In part1, we went back to the roots of our war against the Cabal under POTUS’ command and reviewed the weapons used today by both sides.

We also went through how the Cabal supports China in the trade war against America through the activation of the Federal Reserve and how they instrumentalized French President Macron to systematically oppose Trump and create controversy.

You are also aware of the special ties President Macron has with the Cabal for leaving his government job as Inspector of Finance to work for the Rothschild & Cie Bank from 2008 to 2012. After receiving this 4-year Rothschild anointing and a brief transition at the Elysée, he became the youngest Finance Minister since former president Giscard D’estaing in 2014 and was elected president of France in March 2017 with 66,06% of the vote and a unanimous support of the MSM.

You know what’s going on right?

This is the man hosting the G7 in Biarritz and with whom the Maestro had to deal with.

First, let’s notice that according to his official schedule, POTUS arrived in Bordeaux on August 24 2019 at 12PM local, and had a private lunch with Macron at 1:27 PM in Biarritz and tweeted later about it with 2 typos on the name Emmanuel Macron that he spelled Emanuel Macrone.
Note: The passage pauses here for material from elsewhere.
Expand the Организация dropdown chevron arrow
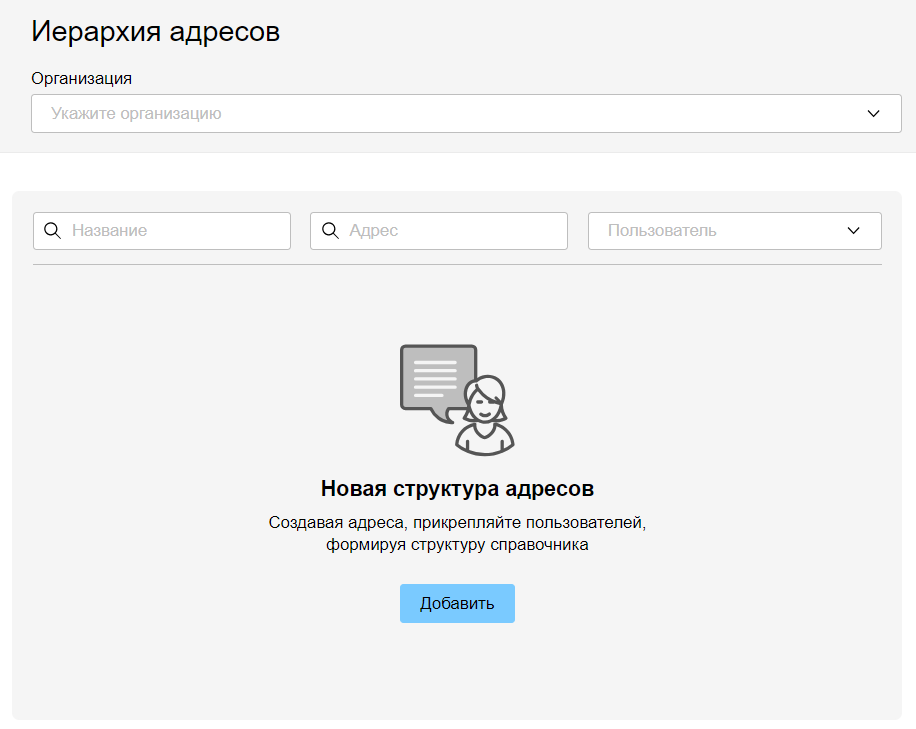The height and width of the screenshot is (729, 916). 874,114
The lunch was supposed to be private but Macron chose to have the media around at the beginning. Let’s watch how it went: videoYouTube

Did you catch at 2:33 how the Maestro looked around to clearly show that he did not give a single nugget about what Macron was talking about?
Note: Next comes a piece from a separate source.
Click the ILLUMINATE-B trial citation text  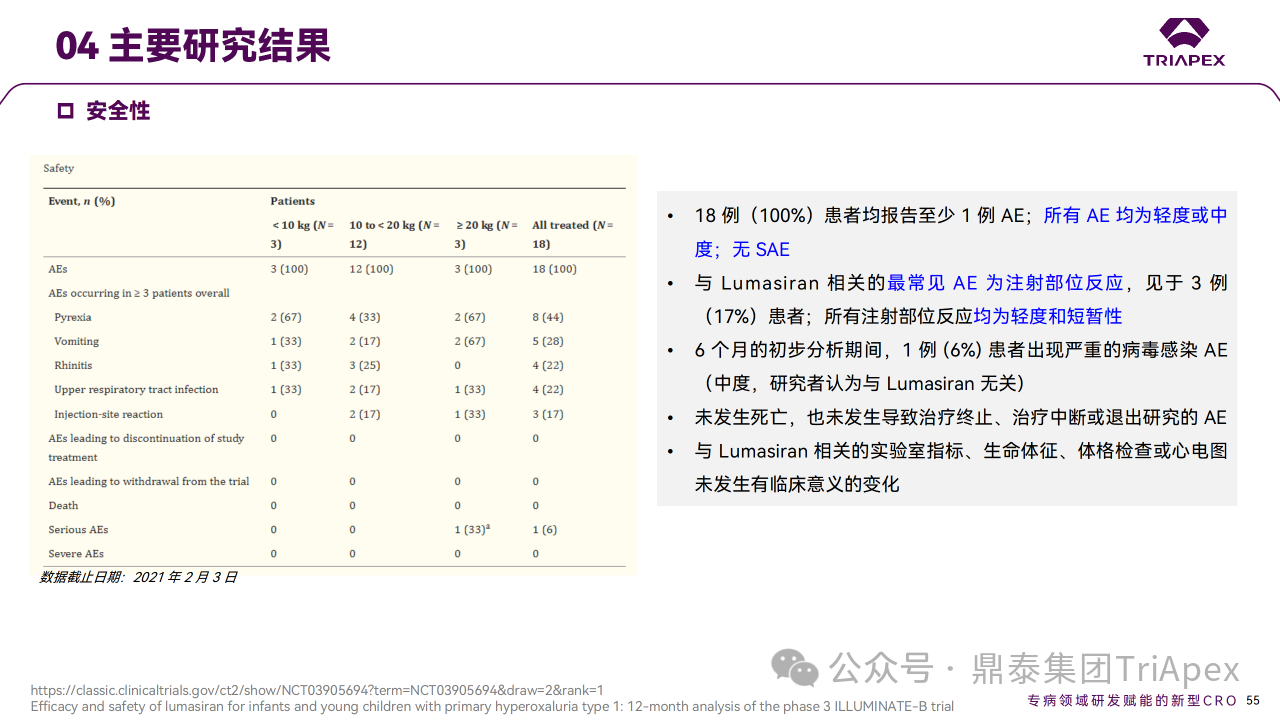492,706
Macron talked in French for 86 seconds and in English for 165 seconds. He talked about Lybia, Syria, Ukraine, North Korea, Iran, the economy, gender equality, climate and Amazonia. The Maestro answered with a 52 second speech reminding Macron how he enjoyed their Eiffel tower dinner and focusing on the weather, the beautiful location and the guests being fantastic! Hahaha!

The second thing worth noticing is that the Maestro tweeted about arriving in Biarritz roughly 7 hours after tweeting about the lunch he had with Macron in… Biarritz!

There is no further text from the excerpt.